==== Records shown ====

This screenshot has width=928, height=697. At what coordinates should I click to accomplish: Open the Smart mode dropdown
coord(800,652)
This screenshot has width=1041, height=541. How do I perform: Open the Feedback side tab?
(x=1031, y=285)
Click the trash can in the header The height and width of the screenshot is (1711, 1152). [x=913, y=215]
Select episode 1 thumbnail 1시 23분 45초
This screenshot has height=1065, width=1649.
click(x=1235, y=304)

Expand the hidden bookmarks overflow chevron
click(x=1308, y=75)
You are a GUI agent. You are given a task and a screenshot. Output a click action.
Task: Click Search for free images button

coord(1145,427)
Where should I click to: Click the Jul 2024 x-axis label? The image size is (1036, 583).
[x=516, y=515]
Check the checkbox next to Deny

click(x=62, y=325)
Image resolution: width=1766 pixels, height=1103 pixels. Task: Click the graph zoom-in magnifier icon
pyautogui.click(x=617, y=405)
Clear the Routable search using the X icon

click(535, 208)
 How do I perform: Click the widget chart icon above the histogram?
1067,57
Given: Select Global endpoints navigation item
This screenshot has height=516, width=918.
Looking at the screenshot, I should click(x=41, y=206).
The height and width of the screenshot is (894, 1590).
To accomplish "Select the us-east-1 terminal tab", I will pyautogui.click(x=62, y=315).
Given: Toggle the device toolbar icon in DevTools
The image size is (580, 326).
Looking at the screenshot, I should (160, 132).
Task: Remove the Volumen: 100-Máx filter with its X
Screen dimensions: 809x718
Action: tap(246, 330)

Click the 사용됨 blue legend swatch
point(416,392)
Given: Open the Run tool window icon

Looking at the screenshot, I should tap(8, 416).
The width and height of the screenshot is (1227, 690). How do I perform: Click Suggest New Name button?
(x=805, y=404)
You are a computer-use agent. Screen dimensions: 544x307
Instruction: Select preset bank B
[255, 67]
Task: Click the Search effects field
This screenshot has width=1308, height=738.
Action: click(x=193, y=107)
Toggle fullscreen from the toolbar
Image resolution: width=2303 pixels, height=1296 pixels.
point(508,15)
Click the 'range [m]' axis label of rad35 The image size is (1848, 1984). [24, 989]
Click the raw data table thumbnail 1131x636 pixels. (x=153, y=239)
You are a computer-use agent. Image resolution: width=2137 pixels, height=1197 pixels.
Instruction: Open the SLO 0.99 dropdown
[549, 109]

====

* Task details *
Could you return exactly the stretch of the data above that starts at the line with "Task: Click Search for free images button" and ends at the line with "Task: Click the Search effects field", both lines included?

* Answer for this exercise *
Task: Click Search for free images button

coord(1145,427)
Where should I click to: Click the Jul 2024 x-axis label? The image size is (1036, 583).
[x=516, y=515]
Check the checkbox next to Deny

click(x=62, y=325)
Image resolution: width=1766 pixels, height=1103 pixels. Task: Click the graph zoom-in magnifier icon
pyautogui.click(x=617, y=405)
Clear the Routable search using the X icon

click(535, 208)
 How do I perform: Click the widget chart icon above the histogram?
1067,57
Given: Select Global endpoints navigation item
This screenshot has height=516, width=918.
Looking at the screenshot, I should click(x=41, y=206).
The height and width of the screenshot is (894, 1590).
To accomplish "Select the us-east-1 terminal tab", I will pyautogui.click(x=62, y=315).
Given: Toggle the device toolbar icon in DevTools
The image size is (580, 326).
Looking at the screenshot, I should (160, 132).
Task: Remove the Volumen: 100-Máx filter with its X
Screen dimensions: 809x718
Action: tap(246, 330)

Click the 사용됨 blue legend swatch
point(416,392)
Given: Open the Run tool window icon

Looking at the screenshot, I should tap(8, 416).
The width and height of the screenshot is (1227, 690). How do I perform: Click Suggest New Name button?
(x=805, y=404)
You are a computer-use agent. Screen dimensions: 544x307
Instruction: Select preset bank B
[255, 67]
Task: Click the Search effects field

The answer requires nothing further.